The work of a nurse historically is honorable, no matter what society thought of them.  Whether doctor’s respected nurse’s or bullied them, nurses have been advocates of health and people in need of health care for centuries. The work of practical nursing does not require a bachelor’s degree. And that does not mean nursing is a job vs. a profession.  But nurses do have a unique way of approaching health care that is distinct from doctors.  Doctors treat disease.  Nurses approach people wholistically  for their health and well being. Nurses should be seen as health care professionals. And I’m glad to honor the profession of nursing with a fitting degree.  I just wish the system would honor the profession of nursing not just with pressure to attain a higher degree, but with a role in health care (I’m especially thinking of acute health care, a.k.a. the hospital) that honors the profession.

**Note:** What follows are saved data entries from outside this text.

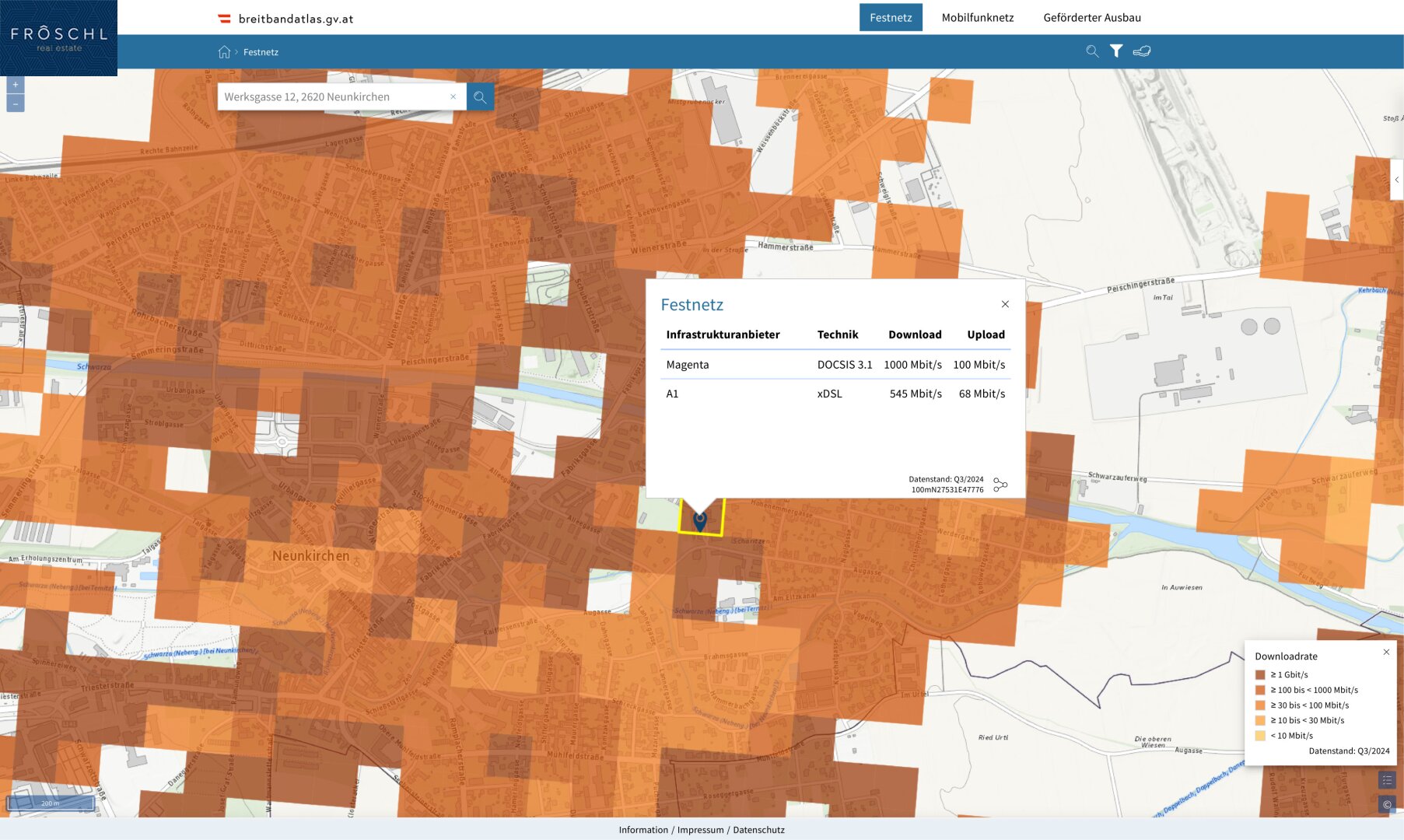Select the Festnetz tab

[x=890, y=18]
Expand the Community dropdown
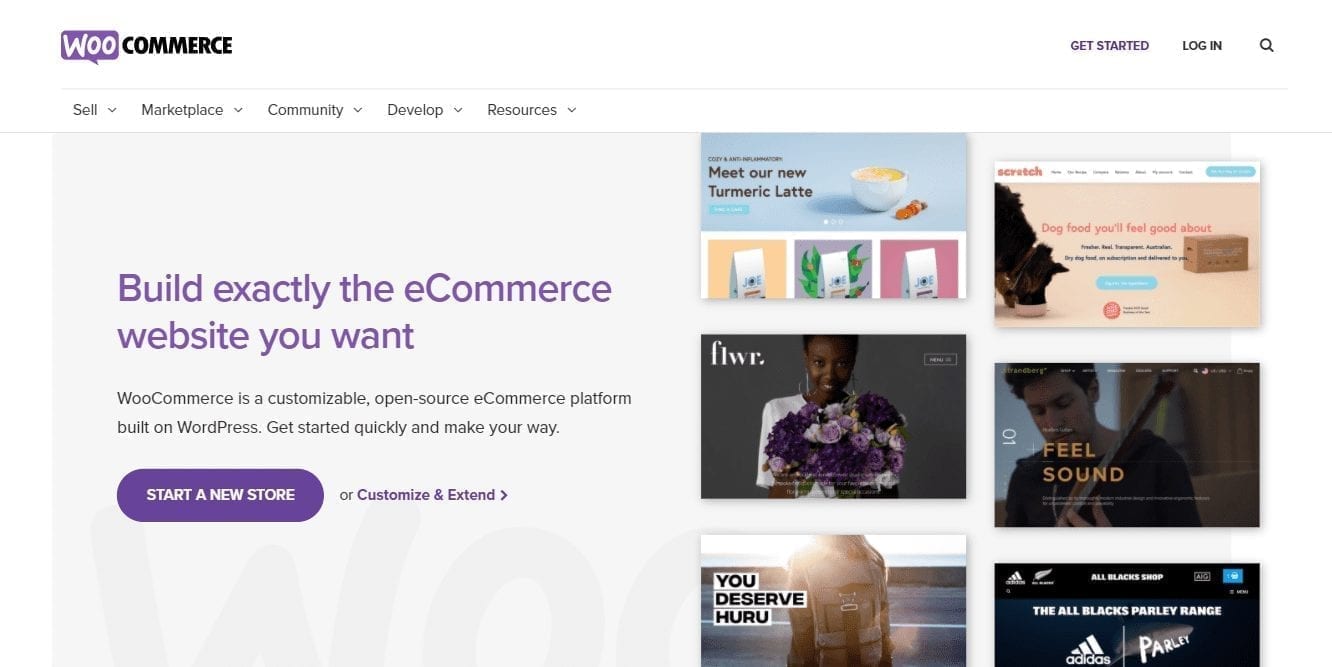The width and height of the screenshot is (1332, 667). pos(358,110)
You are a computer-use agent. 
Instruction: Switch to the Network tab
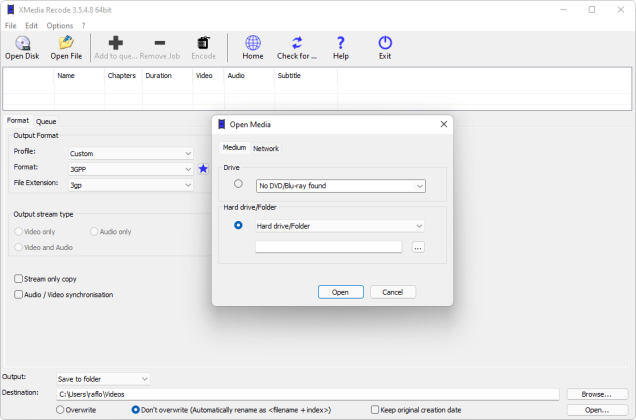coord(266,148)
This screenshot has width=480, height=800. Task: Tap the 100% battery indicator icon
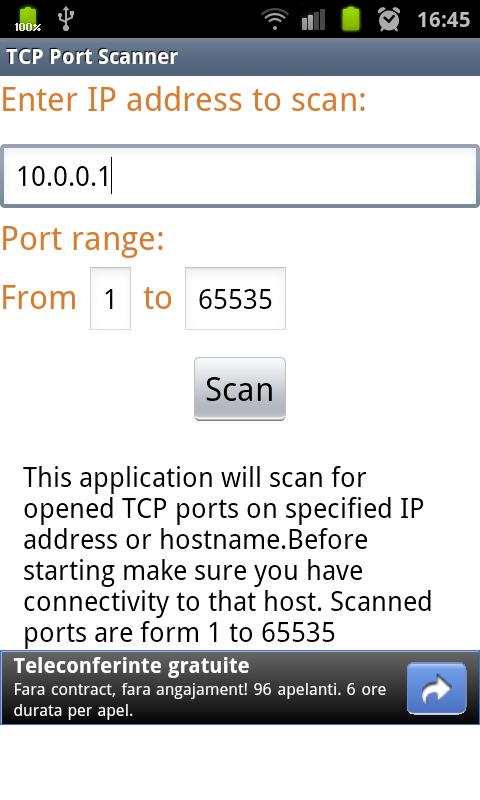tap(28, 19)
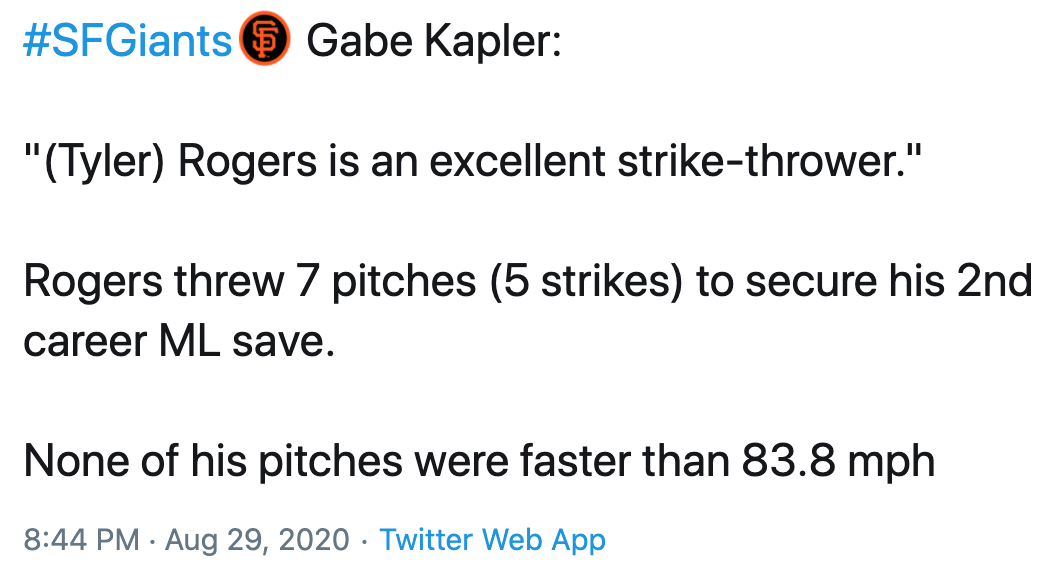
Task: Open the Twitter Web App source link
Action: pyautogui.click(x=493, y=541)
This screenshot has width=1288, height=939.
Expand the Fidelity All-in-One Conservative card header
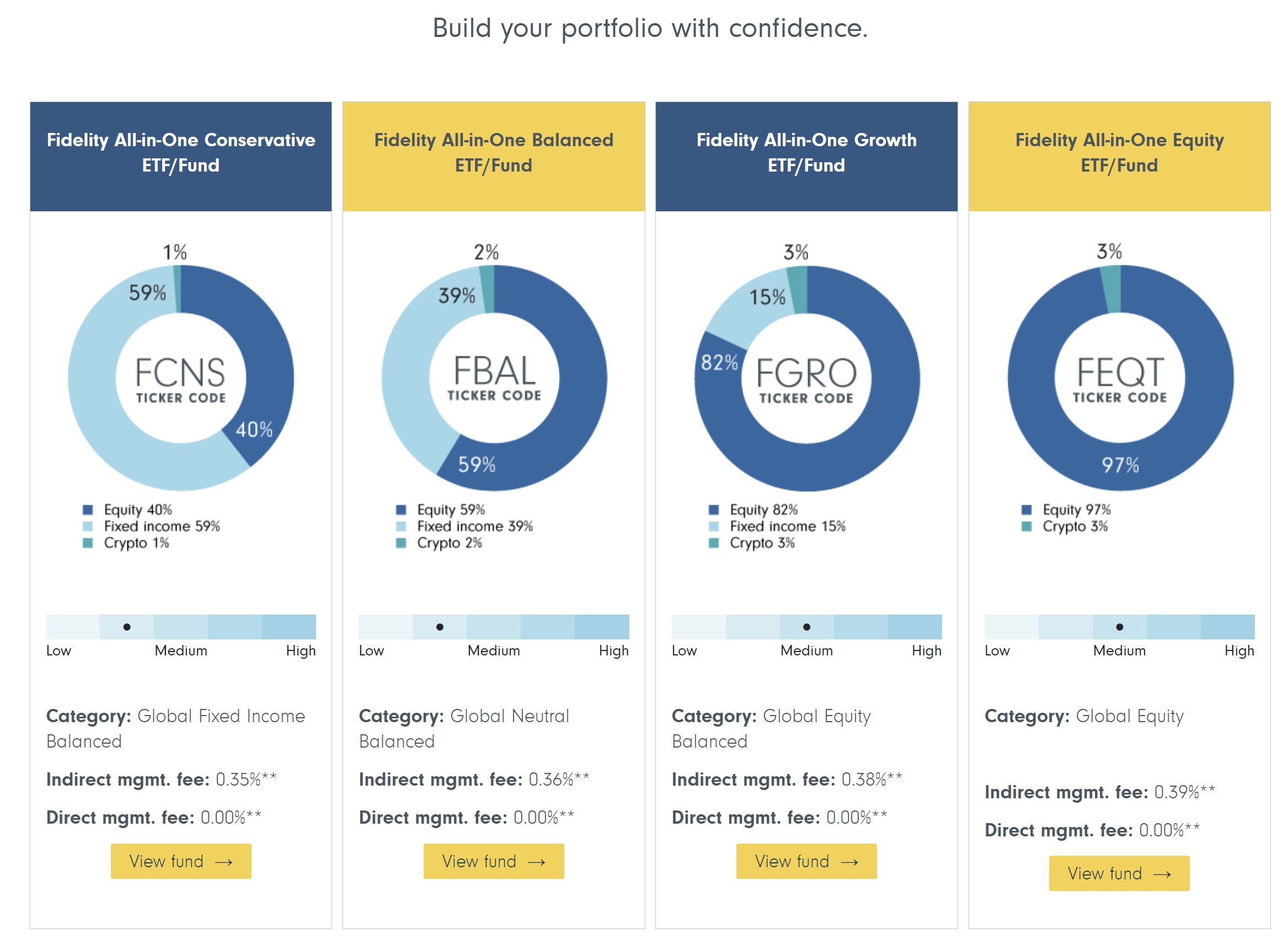pos(181,153)
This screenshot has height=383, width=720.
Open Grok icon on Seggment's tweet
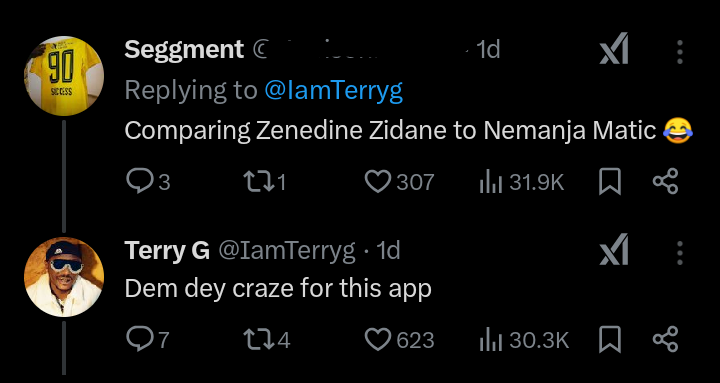pos(613,48)
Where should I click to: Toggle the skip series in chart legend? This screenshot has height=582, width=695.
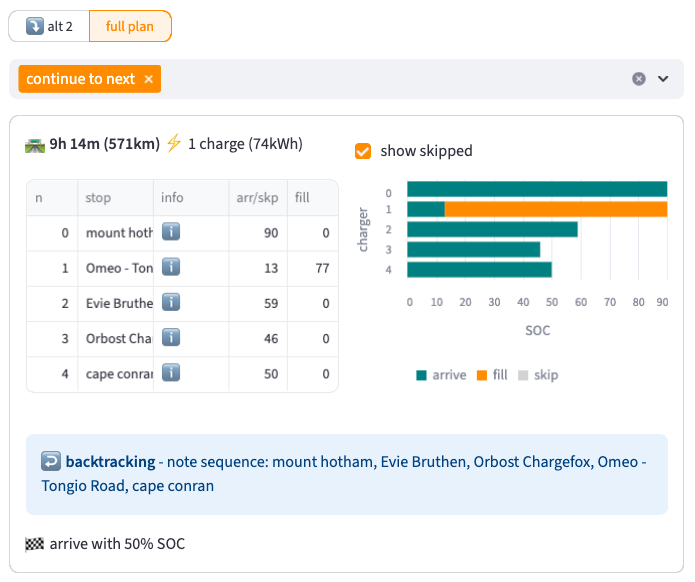538,375
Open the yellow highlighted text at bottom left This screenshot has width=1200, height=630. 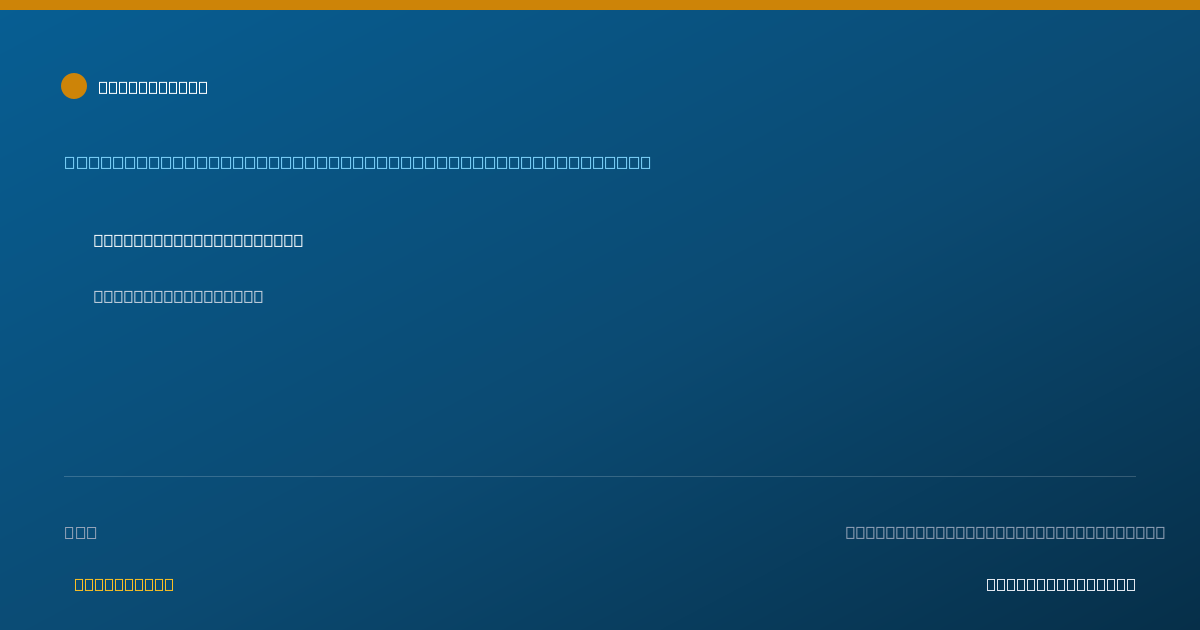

At work today I parked a patient with severe brain injury next to me at the nurse’s station for his safety and my convenience.  I had about four hours of charting to do and he couldn’t communicate or control his body safely with attached tubes and lines.   As I assessed his needs through facial expressions, the way he held a pencil and the tears welling up in his eyes while he squeezed my arm and pointed to the coffee cup he couldn’t drink out of, I decided he was communicating his despair.  I put my hand on his back and gently scratched while assuring him he was in a good place and we were going to do all we could to help him get better.   He arched his back and made an expression of relief, enjoying the back rub. A lot of problems get solved with a back rub (and a cup of coffee if the patient can have it).  It doesn’t take a BSN to make an aphasic man feel comforted.  But it does take the kind of compassion that rubs a back to make a professional nurse.